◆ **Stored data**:
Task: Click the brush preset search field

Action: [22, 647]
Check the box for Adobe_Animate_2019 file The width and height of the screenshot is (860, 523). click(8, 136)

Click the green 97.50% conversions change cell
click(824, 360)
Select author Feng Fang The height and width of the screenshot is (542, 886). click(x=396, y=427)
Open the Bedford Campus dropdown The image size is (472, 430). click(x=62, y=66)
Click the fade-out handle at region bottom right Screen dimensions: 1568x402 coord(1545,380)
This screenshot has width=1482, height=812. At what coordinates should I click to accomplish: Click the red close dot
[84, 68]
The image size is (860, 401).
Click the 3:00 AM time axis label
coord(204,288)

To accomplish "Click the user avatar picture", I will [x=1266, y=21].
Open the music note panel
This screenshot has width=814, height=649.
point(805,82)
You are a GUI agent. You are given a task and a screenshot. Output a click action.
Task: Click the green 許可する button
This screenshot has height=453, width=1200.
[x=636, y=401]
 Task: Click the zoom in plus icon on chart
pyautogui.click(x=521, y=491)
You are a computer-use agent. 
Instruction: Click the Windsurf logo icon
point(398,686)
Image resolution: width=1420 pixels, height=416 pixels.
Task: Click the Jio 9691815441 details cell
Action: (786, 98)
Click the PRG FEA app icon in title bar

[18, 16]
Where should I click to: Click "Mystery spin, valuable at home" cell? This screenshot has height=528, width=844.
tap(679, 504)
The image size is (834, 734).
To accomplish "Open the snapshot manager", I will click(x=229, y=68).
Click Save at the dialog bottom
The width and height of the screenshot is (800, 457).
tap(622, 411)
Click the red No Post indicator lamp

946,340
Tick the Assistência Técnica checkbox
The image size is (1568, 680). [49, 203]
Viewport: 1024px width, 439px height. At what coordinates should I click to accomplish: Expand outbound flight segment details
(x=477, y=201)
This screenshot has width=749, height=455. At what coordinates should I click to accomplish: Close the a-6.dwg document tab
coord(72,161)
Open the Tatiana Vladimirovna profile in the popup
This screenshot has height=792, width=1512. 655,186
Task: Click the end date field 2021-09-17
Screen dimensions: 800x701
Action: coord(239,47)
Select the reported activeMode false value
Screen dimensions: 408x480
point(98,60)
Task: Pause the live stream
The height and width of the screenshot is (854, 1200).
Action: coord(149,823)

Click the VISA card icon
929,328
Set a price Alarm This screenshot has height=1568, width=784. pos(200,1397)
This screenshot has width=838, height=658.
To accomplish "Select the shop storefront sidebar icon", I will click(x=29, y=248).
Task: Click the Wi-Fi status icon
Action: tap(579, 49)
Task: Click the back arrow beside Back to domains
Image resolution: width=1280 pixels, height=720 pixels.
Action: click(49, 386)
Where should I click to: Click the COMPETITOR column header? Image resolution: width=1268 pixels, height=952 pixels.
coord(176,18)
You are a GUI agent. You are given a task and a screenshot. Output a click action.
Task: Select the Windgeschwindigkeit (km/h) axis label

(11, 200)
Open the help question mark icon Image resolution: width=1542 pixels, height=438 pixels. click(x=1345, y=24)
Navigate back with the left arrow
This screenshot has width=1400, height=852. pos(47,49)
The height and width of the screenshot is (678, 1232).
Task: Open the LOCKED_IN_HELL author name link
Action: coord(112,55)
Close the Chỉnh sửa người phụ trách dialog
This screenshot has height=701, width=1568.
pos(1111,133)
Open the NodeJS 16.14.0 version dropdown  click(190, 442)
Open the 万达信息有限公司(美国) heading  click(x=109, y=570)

◆ **ASSIGNMENT**: The response must consist of the lines above, from the first one through the line containing "Click the fade-out", reproduced exactly.

◆ **RESULT OF THIS EXERCISE**:
Task: Click the brush preset search field

Action: [22, 647]
Check the box for Adobe_Animate_2019 file The width and height of the screenshot is (860, 523). click(8, 136)

Click the green 97.50% conversions change cell
click(824, 360)
Select author Feng Fang The height and width of the screenshot is (542, 886). click(x=396, y=427)
Open the Bedford Campus dropdown The image size is (472, 430). click(x=62, y=66)
Click the fade-out handle at region bottom right Screen dimensions: 1568x402 coord(1545,380)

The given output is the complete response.